L’occasion ? Il ne pourrait y avoir de meilleure qu’un mois aussi sacré que le Ramadan.
Une chance inouïe. Tout un mois de piété, d’indulgence, de magnanimité et de sagesse, même si, au fait, l’on est censé être pieux, indulgent, magnanime et sage, durant tous les mois que le Bon Dieu fait et non seulement un mois sur douze.
Qu’importe, puisque l’on aura dans, trois ou quatre jours, l’occasion rêvée et inespérée d’apprécier un autre Maroc et d’autres Marocains. Un Maroc où les Marocains se départiront tous, comme par miracle, de cette mine renfrognée qui colle, comme par fatalité, à la quasi-totalité d’entre eux. Où les usagers de la route observeront une discipline qui ferait envie même à un certain Karim qui s’empresserait alors de ranger, et pour toujours, ce fameux projet de code de la route qui lui a donné, comme à bien d’autres, tant de soucis et de tracas.
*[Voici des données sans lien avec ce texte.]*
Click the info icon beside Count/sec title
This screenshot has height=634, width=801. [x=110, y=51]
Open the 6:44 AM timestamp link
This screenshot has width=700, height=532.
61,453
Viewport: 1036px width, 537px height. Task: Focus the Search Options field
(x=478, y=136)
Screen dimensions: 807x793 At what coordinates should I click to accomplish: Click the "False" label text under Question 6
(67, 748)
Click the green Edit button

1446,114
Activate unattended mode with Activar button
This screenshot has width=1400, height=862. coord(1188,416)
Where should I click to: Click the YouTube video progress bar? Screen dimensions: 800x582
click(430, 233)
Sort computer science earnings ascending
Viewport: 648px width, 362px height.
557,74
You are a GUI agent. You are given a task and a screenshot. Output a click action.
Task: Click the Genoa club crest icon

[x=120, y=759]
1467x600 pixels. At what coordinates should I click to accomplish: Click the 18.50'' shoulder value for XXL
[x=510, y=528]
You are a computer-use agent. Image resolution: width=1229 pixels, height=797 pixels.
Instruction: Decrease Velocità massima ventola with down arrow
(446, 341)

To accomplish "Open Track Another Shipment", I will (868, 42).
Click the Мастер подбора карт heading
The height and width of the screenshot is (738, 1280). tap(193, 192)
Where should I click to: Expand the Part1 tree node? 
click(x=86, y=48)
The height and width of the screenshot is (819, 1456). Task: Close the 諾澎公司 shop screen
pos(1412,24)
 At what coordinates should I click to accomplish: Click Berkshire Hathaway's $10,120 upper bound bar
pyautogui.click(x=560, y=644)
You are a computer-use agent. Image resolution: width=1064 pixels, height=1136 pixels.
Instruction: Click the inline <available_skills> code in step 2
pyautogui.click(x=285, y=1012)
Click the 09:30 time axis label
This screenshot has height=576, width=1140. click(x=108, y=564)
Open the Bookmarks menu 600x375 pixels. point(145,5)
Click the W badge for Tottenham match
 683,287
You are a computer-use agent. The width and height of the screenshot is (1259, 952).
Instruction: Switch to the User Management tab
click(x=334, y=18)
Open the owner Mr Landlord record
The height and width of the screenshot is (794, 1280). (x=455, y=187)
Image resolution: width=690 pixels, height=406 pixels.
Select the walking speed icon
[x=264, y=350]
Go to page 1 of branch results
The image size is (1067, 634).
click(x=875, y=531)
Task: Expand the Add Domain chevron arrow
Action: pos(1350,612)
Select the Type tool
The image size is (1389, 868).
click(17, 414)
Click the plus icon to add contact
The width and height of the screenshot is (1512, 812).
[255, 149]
On verra alors de gentils automobilistes et motocyclistes s’arrêter net au feu rouge, respecter la priorité et distribuer avec grâce, sourires bienveillants et gestes amicaux aux piétons tout autour.
On verra également les fous de klaxon, ceux atteints de klaxonite chronique, laisser leurs avertisseurs moisir, un mois durant. On aura tout loisir d’admirer des piétons attendre patiemment qu’il leur soit permis de traverser pour le faire, là où c’est indiqué.
On verra les voleurs cesser de voler, les malfaiteurs jurer de ne plus sévir, les dames enfin en mesure de circuler, tranquillement, sans risque de se voir harceler par tous ces harceleurs pullulant dans le pays. Et les corrompus et corruptibles attitrés de se débarrasser de leur si vilain vice.
Et comme c’est péché de ne pas se pointer à l’heure à son boulot ou de le quitter avant l’heure, et comme c’est « plus péché » encore de se trouver dans son poste ou son bureau pour ne rien f… ou pour le transformer en dortoir, on verra certainement contribuables, employés, fonctionnaires et responsables s’échanger embrassades et accolades pour la qualité du service…
Et comme on est d’éternels insatisfaits, on se surprendra alors à vouloir que ce monde de rêve perdure, qu’il ne nous tourne pas le dos, à peine le mois sacré arrivé à son terme.
Mais si jamais il vous arrive de constater un tout autre tableau que celui précédemment brossé, avec des concitoyens pires que jamais, des bureaux désertés, des fonctionnaires cupides, des accidents à la pelle, de la saleté partout… sachez que ce ne sera, là, que le fruit de votre imagination.